От Кони ждали обвинительного приговора, служения основам власти, а вышло иначе. «Обвинитель находит, что подсудимая совершила мщение, имевшее целью убить Трепова. Он указывал вам на то нравственное осуждение, которому должны подвергаться избранные подсудимой средства. Вам было указано на возможность такого порядка вещей, при котором каждый, считающий свои или чужие права нарушенными, постановлял бы свой личный приговор и сам приводил бы его в исполнение. Вы слышали затем доводы защиты. Они были направлены на объяснение подсудимой, в силу которого рана или смерть Трепова была безразлична для Засулич – важен был выстрел, обращавший на причины, по которым он был произведен, общее внимание. А то, что последовало после выстрела, не входило в расчеты подсудимой». Именно это сказал на суде Кони. Он осуждал методы Засулич: нельзя человеку единолично вершить правосудие. Но он говорил и о том, что это был протест против произвола и дело вовсе не в Трепове, который безразличен Засулич, а в бесправии, на которое надо было обратить внимание. Позднее он скажет: «По делу Засулич я был слугою правосудия, а не лакеем правительства. Александр III в зале Аничкина дворца в грубых и резких выражениях высказал мне о «тягостном воспоминании и неприятном впечатлении, произведенном на него моим образом действий по делу Засулич». Ныне в этой самой зале я читаю лекции учителям».
В данном случае получается, что Кони солидаризировался с подсудимой, чтобы тоже выразить свой протест и заявить о необходимости реформ.
Стало быть, Анатолий Кони, как бы он ни пытался противостоять всяким новым веяниям или вольномыслию, все же был не консерватором, а либералом, как и его жизнелюбивый отец.
Конечно, он видел и знал дальнейшую судьбу Веры Засулич, потому что сам дожил до 1927 года уже в Советской России. После оправдательного процесса Вера Засулич была тайно переправлена в Швейцарию, где стала одним из лидеров марксистской группы «Освобождение труда». Она и дальше оставалась живым знаменем борьбы за справедливость.

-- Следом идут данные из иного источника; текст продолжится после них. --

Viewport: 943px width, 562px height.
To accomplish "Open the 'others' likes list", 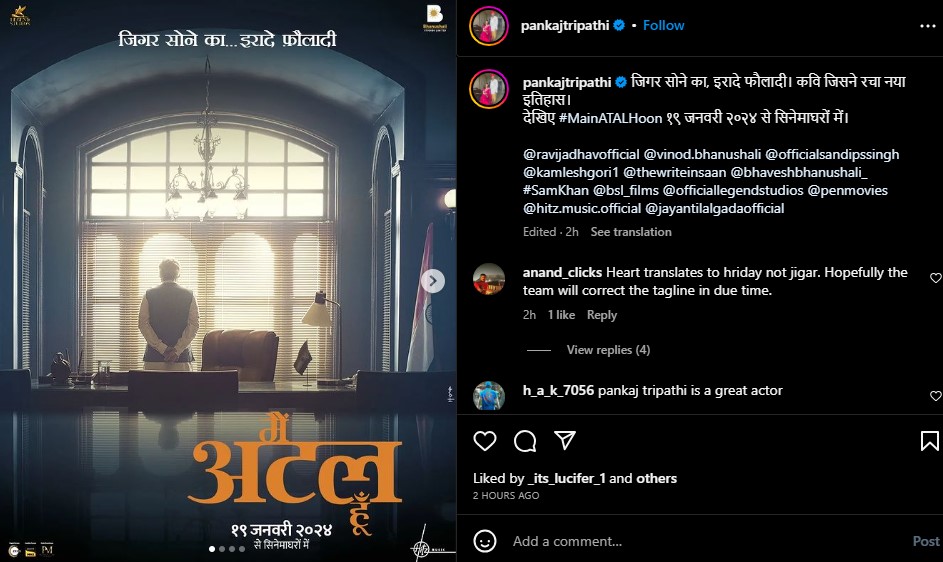I will (x=656, y=478).
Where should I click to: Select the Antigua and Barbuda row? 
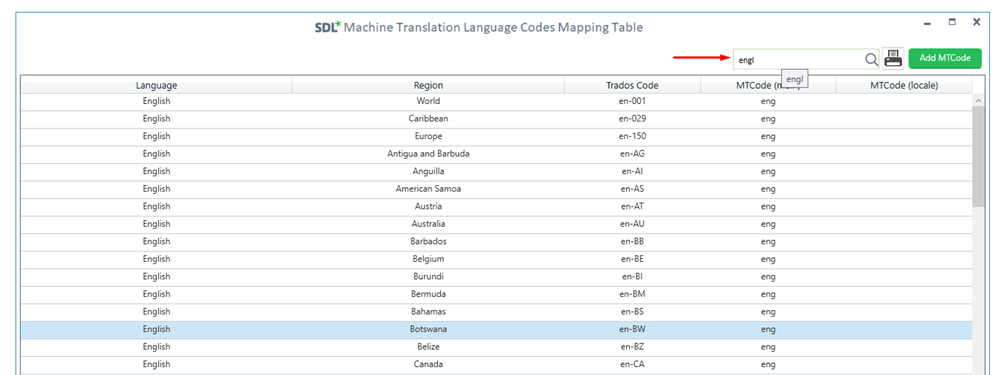pyautogui.click(x=497, y=154)
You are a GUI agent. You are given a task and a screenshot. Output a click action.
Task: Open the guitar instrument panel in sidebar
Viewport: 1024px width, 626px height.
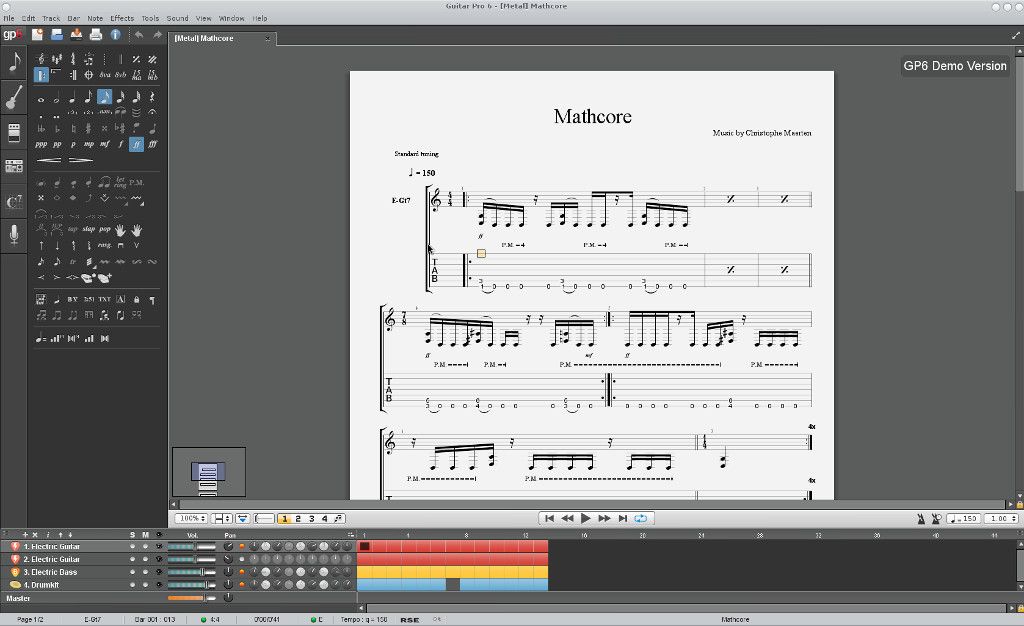pos(14,97)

Несмотря на свою нелояльность по отношению к режиму, через семь лет Кони уже был обер-прокурором кассационного департамента Правительствующего сената, в 1891 году – сенатором, а в 1907 году стал членом Государственного совета.
При этом собственной личной жизни и семьи у него не было. И причиной тому во многом была опять его щепетильность. Случилась первая любовь, но Анатолий Федорович не бросился очертя голову в омут страстей. Он считался человеком больным, и ему предрекали жизнь недолгую, а ведь это было еще в 70-х годах XIX века. Знать бы тогда, что он переживет всех предрекавших врачей и собственную судьбу на 50 лет. Встречались на его пути и другие женщины, но их связывали с юристом дружба, совместная работа, письма.
Однако не только его здоровье было тому виной. Существовала и другая причина. Кони пришлось заботиться обо всей своей большой и довольно беспечной семье – о похоронах отца и матери, о братьях и сестрах от обоих браков отца, о делах брата-растратчика, попавшего под суд.
«У меня нет личной жизни», – говорил Анатолий Федорович, имея в виду не собственно ее отсутствие, а то, что ему все время приходится жить проблемами и заботами других людей. Но именно это дало ему возможность незадолго до смерти написать: «Я прожил жизнь так, что мне не за что краснеть…»
Безупречная логика шахматиста
И все же А.Ф. Кони покривил душой. Было за что краснеть. Стоит вспомнить хотя бы дело по обвинению в убийстве француженки Маргариты Жюжан. Кони был на том суде председателем и позднее в своих записках буквально подверг травле невиновного человека. Но ни слова не сказал об адвокате, который в том непростом случае сыграл роль дознавателя. Собственно, именно это и кажется исключительным, ведь о таком мы привыкли читать лишь в романах. В произведениях Э.С. Гарднера адвокат Пэрри Мейсон тем и знаменит, что прямо во время процесса ведет следствие, находит настоящего виновника и разоблачает его тут же, на глазах у судьи.